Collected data
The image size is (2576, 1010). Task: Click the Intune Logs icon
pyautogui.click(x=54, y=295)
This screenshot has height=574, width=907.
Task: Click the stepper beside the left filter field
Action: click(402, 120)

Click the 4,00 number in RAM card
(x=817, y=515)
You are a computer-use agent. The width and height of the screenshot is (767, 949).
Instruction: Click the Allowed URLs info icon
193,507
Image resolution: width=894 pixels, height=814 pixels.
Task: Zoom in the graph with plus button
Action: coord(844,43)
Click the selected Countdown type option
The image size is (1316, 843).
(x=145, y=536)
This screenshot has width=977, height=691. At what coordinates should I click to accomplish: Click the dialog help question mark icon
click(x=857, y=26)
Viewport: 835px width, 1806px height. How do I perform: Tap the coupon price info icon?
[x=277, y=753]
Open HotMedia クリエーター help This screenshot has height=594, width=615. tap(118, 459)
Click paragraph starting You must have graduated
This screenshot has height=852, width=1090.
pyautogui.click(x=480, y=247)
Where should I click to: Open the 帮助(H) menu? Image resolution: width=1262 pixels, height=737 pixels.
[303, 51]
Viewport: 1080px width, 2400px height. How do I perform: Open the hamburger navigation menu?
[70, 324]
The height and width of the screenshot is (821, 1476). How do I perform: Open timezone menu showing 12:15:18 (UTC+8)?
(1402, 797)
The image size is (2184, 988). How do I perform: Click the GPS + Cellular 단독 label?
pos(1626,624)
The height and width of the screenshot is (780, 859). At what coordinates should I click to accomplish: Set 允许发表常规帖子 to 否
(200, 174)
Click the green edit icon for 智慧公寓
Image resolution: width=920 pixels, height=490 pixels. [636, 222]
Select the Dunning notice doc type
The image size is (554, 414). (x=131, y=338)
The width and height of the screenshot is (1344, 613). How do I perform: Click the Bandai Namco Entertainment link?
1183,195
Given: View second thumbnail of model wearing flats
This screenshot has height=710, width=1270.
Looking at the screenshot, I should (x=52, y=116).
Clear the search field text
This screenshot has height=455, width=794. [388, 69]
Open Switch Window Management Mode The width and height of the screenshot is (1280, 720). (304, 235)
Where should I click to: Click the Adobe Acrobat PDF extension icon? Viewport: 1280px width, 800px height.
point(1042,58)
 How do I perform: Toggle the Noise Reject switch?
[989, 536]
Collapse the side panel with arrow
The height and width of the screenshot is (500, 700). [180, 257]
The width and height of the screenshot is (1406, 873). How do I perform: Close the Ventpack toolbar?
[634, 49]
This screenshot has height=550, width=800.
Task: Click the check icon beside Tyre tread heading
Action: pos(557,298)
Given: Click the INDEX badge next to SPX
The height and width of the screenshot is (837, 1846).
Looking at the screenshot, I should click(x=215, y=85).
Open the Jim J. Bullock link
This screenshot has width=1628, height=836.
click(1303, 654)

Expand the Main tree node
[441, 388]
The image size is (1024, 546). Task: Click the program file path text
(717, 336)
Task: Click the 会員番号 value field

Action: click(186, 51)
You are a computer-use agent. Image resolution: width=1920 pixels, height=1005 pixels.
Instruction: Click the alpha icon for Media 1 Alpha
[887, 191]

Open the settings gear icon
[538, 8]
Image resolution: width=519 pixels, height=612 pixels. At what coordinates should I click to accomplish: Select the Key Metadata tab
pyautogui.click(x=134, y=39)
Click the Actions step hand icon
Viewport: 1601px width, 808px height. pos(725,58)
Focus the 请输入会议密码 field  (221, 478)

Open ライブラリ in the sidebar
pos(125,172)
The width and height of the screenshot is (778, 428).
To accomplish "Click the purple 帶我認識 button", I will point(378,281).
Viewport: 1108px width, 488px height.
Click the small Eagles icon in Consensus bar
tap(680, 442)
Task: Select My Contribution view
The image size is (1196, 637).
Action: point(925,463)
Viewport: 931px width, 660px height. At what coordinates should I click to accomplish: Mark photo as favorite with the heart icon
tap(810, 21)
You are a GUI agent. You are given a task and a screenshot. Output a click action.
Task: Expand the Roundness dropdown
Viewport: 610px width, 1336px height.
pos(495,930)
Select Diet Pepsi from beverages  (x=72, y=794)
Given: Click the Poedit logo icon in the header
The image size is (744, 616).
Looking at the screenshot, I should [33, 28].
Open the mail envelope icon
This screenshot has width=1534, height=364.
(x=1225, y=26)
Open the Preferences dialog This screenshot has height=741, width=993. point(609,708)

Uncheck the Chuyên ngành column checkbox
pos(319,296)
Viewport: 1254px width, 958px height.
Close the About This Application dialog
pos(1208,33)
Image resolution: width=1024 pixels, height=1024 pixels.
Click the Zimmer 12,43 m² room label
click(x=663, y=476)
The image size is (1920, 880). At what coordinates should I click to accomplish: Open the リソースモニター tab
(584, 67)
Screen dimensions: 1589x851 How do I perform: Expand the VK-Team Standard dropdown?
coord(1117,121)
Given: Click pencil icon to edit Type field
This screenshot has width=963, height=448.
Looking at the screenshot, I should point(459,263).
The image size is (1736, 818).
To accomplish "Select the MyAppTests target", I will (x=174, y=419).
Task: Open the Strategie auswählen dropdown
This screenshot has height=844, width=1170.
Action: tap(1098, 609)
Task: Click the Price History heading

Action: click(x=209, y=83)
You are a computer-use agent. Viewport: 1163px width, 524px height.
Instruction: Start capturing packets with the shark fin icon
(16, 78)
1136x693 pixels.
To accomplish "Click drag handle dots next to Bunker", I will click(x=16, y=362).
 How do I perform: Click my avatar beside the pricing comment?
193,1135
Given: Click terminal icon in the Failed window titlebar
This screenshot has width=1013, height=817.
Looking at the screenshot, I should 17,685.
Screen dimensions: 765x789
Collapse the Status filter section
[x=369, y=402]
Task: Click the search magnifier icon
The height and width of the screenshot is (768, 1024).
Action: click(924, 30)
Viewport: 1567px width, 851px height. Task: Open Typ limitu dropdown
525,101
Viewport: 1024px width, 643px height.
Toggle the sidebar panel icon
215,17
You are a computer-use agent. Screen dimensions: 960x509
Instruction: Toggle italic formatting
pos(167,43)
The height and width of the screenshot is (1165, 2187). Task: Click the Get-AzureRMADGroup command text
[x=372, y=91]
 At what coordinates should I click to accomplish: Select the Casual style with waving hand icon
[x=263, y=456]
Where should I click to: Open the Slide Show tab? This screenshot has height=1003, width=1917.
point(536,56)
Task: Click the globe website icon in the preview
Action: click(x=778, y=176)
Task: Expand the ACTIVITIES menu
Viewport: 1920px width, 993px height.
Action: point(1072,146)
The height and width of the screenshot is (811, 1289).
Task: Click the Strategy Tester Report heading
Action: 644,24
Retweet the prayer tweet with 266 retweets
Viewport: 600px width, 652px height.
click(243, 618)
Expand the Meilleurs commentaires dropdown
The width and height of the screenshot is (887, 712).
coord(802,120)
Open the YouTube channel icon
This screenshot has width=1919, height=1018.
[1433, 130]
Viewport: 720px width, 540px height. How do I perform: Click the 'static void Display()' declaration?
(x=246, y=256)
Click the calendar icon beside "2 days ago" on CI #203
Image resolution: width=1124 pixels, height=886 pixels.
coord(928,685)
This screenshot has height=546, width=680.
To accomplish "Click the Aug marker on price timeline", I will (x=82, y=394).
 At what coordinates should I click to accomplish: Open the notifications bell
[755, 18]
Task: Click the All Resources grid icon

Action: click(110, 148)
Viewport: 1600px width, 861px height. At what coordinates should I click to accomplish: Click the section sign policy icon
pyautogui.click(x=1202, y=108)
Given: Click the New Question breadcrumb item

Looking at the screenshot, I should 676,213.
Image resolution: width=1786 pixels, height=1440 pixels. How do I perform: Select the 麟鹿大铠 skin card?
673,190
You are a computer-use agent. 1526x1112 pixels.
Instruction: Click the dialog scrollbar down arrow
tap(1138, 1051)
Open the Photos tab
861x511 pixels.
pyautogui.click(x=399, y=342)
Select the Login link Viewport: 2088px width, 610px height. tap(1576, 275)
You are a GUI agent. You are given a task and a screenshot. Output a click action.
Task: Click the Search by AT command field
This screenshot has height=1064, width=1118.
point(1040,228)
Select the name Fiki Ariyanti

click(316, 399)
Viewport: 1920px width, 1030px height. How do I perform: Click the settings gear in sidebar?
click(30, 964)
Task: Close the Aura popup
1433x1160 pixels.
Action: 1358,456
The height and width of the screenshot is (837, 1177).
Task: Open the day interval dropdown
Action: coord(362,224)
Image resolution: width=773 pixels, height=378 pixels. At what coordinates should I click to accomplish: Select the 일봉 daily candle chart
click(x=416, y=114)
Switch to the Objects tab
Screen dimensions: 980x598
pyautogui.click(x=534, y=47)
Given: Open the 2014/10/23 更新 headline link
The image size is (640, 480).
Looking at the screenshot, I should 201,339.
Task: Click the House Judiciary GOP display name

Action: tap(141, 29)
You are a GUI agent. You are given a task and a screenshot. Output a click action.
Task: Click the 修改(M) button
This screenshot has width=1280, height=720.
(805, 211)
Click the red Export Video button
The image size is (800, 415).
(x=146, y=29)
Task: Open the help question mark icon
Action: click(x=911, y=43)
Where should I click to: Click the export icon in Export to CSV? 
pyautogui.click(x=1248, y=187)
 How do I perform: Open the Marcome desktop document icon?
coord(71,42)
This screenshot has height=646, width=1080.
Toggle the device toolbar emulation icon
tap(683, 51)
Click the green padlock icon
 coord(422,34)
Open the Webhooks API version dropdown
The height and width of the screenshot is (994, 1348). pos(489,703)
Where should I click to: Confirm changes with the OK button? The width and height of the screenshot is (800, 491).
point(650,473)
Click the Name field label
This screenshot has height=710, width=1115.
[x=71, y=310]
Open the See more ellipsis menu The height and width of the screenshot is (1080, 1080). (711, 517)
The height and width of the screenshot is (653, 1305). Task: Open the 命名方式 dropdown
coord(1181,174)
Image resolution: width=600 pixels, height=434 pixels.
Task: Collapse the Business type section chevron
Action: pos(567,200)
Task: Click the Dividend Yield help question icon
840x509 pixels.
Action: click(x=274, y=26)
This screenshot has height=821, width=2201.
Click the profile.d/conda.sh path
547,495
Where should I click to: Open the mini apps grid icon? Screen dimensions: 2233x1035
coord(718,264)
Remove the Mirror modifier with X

### Exercise instructions:
Go through the entries and copy every line with "will".

### Reply to the task:
To accomplish "Click the purple 帶我認識 button", I will point(378,281).
To accomplish "Select the MyAppTests target", I will (x=174, y=419).
To accomplish "Click drag handle dots next to Bunker", I will click(x=16, y=362).
To accomplish "Click the Aug marker on price timeline", I will (x=82, y=394).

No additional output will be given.